For decades, American Indian and Alaska Native communities have struggled with high rates of assault, abduction, and murder—a crisis of Missing and Murdered Indigenous People (MMIP), nationally recognized each May 5th. Community advocates describe the crisis as a legacy of generations of government policies of forced removal, land seizures and violence inflicted on Native peoples. Data from 2018 (CDC) show that:

  • Homicide was the 3rd leading cause of death among American Indian and Alaska Native males aged 1-44 years.
  • Homicide was the 6th leading cause of death among American Indian and Alaska Native females aged 1–44 years.
  • Additionally, all genders (which also includes LGBTQ, non-binary, and Two Spirit individuals) were significantly more likely to experience sexual violence in their lifetime compared to other groups.

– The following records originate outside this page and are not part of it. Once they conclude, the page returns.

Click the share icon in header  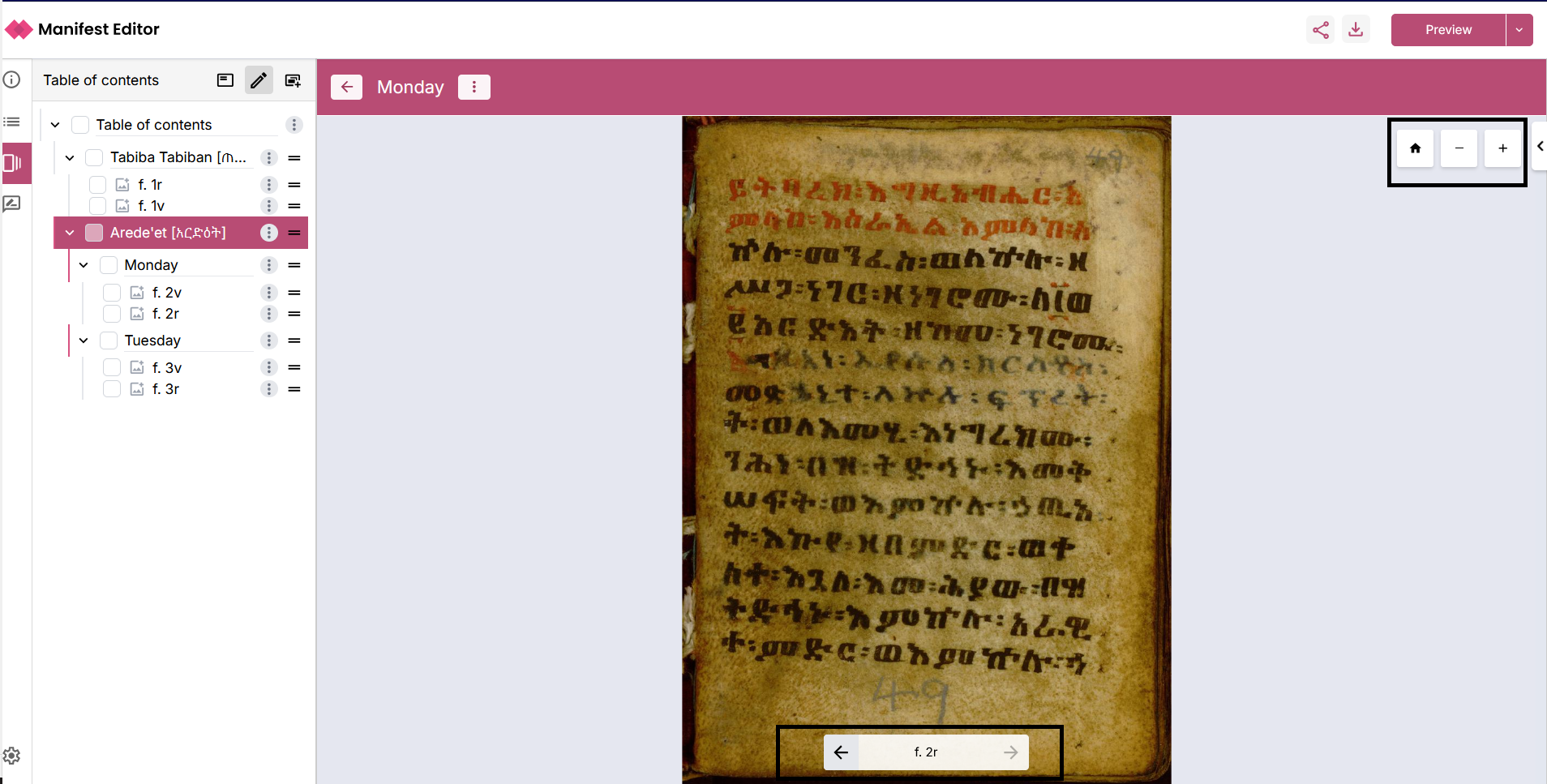pos(1320,30)
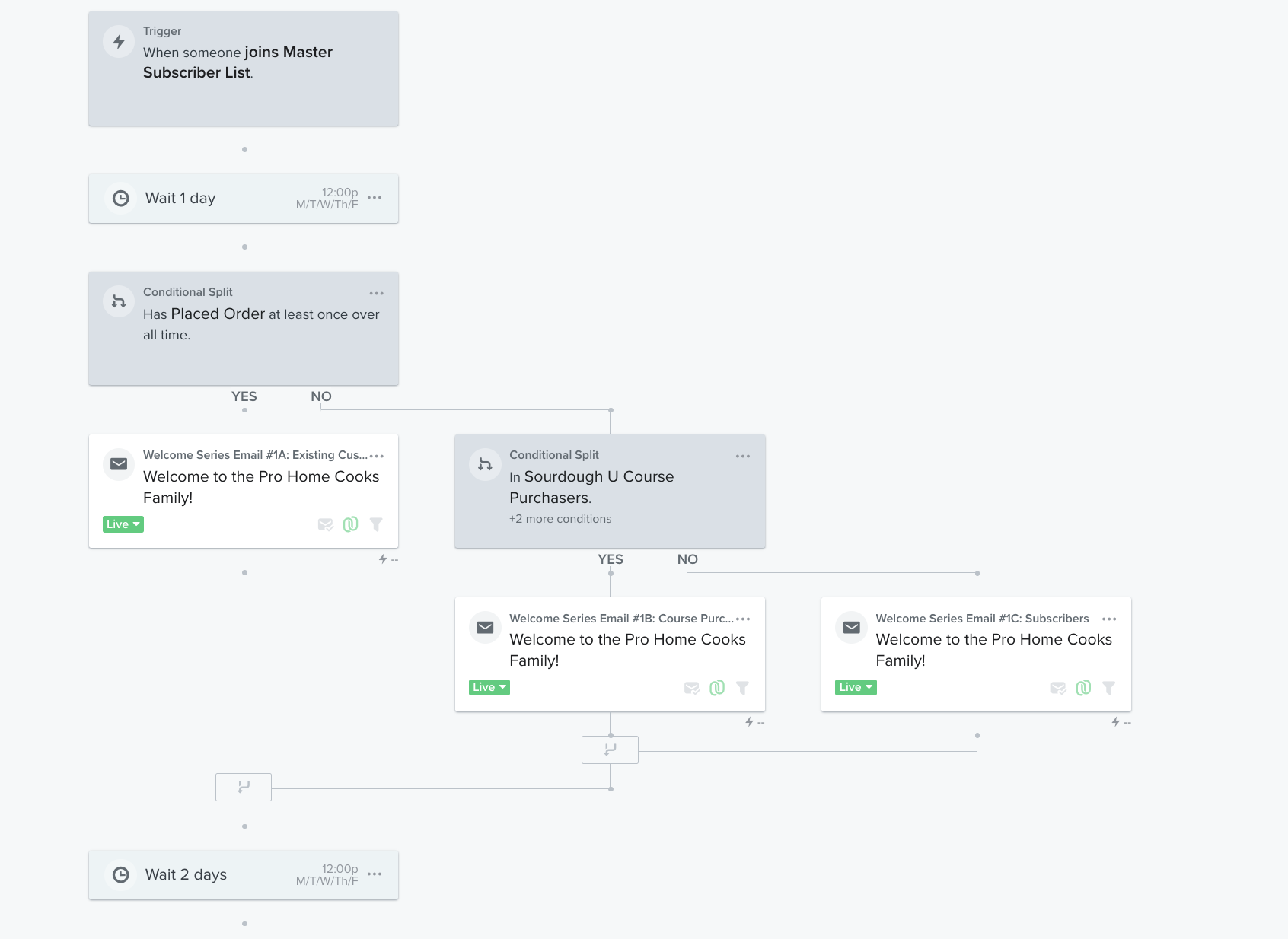The image size is (1288, 939).
Task: Open the options menu on Wait 2 days
Action: coord(375,874)
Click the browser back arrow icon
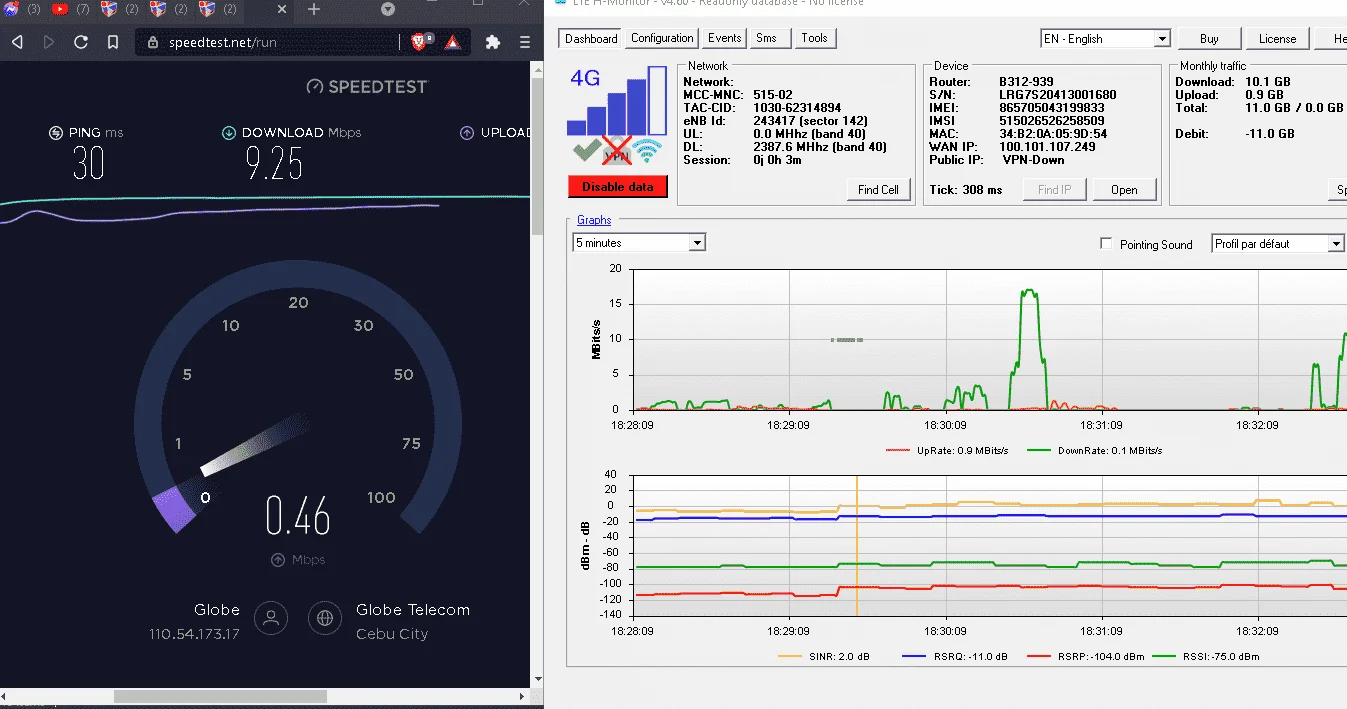 (16, 42)
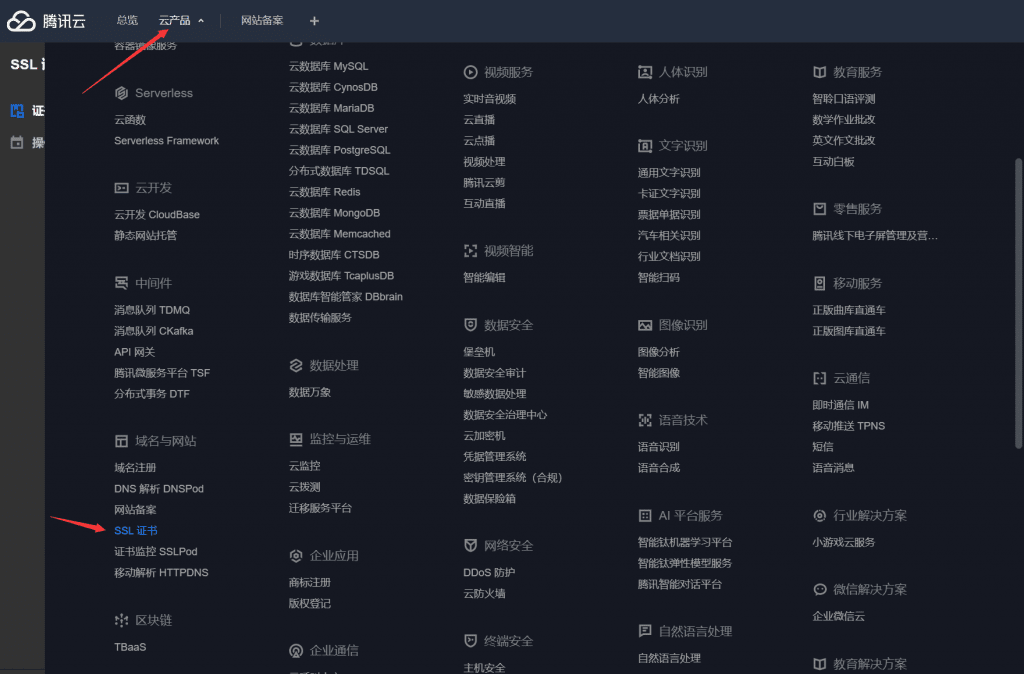Collapse the 云产品 dropdown menu
This screenshot has width=1024, height=674.
click(x=181, y=20)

Due to limited resources and poor data collection, these data are likely undercounted and underreported.

As part of the Mass General Brigham Outreach Program with Native American Communities, our system plays a small part in helping to address these issues both locally and across the country. Hanni Stoklosa, MD, MPH, an emergency physician at Brigham and Women’s Hospital, is an internationally-recognized expert, advocate, researcher, and speaker on human trafficking and trauma informed care who has volunteered her services with the Outreach Program. She has presented educational talks and trainings with numerous healthcare, law enforcement, and advocacy groups across the country working to address the issue of MMIP.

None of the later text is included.